Background: Hepatocellular carcinoma (HCC) has a high likelihood of relapse following standard-of-care (SOC) resection or liver transplantation (LT). This study explored the role of circulating tumor DNA (ctDNA) in predicting relapse or progression in HCC patients. Methods: We conducted a real-world analysis of ctDNA data from 125 HCC patients (721 plasma samples) undergoing curative-intent treatment. The cohort was divided into four subgroups: Cohort A (N = 64) and Cohort B (N = 52) included patients under recurrence surveillance post-LT or resection, respectively.
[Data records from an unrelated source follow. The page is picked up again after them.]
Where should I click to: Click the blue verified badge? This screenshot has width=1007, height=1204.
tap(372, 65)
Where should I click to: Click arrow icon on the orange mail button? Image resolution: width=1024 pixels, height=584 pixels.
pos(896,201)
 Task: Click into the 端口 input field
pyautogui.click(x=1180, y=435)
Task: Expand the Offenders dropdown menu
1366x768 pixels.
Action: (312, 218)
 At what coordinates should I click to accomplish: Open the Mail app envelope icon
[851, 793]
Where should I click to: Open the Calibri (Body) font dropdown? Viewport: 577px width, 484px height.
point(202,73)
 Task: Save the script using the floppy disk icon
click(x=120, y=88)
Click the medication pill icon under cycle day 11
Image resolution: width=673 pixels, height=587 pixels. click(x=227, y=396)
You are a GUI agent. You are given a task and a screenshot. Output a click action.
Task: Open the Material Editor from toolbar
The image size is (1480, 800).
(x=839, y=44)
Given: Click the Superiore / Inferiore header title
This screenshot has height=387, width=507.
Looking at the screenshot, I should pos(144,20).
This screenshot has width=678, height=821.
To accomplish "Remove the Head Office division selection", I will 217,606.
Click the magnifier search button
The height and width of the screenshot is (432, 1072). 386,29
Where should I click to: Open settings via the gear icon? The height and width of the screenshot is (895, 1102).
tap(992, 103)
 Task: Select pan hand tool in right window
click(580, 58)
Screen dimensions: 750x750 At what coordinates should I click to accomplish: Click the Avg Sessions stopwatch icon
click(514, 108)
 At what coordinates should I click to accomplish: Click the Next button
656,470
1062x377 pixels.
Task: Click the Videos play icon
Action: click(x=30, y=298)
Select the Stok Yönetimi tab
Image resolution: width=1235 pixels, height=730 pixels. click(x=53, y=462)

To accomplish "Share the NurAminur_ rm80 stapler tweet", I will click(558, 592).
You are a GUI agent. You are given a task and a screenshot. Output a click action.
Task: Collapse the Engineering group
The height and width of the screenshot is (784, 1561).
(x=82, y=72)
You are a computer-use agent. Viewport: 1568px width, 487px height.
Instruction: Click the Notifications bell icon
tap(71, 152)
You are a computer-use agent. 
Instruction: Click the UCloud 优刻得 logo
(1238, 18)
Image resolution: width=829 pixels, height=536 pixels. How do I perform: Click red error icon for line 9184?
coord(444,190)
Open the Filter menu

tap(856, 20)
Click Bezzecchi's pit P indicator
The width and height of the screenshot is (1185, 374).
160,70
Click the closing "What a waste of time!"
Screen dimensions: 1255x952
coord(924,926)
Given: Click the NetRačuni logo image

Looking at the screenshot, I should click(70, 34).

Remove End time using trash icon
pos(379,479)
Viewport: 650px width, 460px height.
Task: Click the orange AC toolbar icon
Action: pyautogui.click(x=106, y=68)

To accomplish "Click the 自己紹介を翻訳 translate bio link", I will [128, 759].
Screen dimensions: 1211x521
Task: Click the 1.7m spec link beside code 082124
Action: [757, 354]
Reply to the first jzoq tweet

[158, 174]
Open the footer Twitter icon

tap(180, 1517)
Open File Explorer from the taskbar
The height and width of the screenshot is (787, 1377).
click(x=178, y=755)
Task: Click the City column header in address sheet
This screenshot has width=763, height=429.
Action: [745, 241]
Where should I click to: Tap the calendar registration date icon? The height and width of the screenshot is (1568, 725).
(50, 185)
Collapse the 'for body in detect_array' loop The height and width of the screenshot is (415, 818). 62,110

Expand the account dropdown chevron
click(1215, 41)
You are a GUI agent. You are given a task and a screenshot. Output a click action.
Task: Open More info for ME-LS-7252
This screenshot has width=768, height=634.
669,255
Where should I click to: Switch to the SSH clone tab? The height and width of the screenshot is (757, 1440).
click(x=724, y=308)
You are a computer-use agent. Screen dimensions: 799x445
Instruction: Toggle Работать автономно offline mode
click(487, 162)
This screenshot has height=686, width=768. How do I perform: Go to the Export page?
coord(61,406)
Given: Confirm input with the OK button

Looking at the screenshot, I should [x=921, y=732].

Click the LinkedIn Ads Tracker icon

Cohort C (N = 4) and Cohort D (N = 5) involved patients monitored for treatment response, with known recurrence or inoperable disease, respectively. All patients received SOC management, including AFP testing. A personalized, tumor-informed 16-plex PCR-NGS assay (SignateraTM, Natera, Inc.) was employed for ctDNA analysis. The molecular residual disease (MRD) period was defined as 2-12 weeks post-LT or resection (Cohorts A and B) before initiating adjuvant therapy (AT). The surveillance period was designated as after the MRD window or 2 weeks post-AT (Cohort B), or during ongoing treatment (Cohorts C and D). Results: The cohort had a median follow-up of 40 months (range: 1.5 - 60). In Cohort A, 97.2% (35/36) of patients with negative ctDNA during the MRD window remained negative in subsequent surveillance. In Cohort B, ctDNA was detected in 29.4% (10/34) of patients during the MRD window, all of whom experienced clinical recurrence (HR: 7.2, 95% CI: 2.6-20, p < 0.0001). During the surveillance phase, ctDNA was detected in 32.3% (10/31) of patients, all of whom relapsed (HR: 18.0, 95% CI: 3.9-85, p < 0.0001). In Cohorts C and D, on-treatment ctDNA trends aligned with imaging-based treatment response assessments. Compared to AFP, ctDNA demonstrated greater sensitivity and significantly longer lead times for detecting recurrence (7.9 months vs. 2.2 months). Conclusions: Serial ctDNA monitoring effectively identified early HCC recurrence post-resection and LT. Additionally, ctDNA proved valuable in monitoring treatment responses and clarifying uncertain imaging results.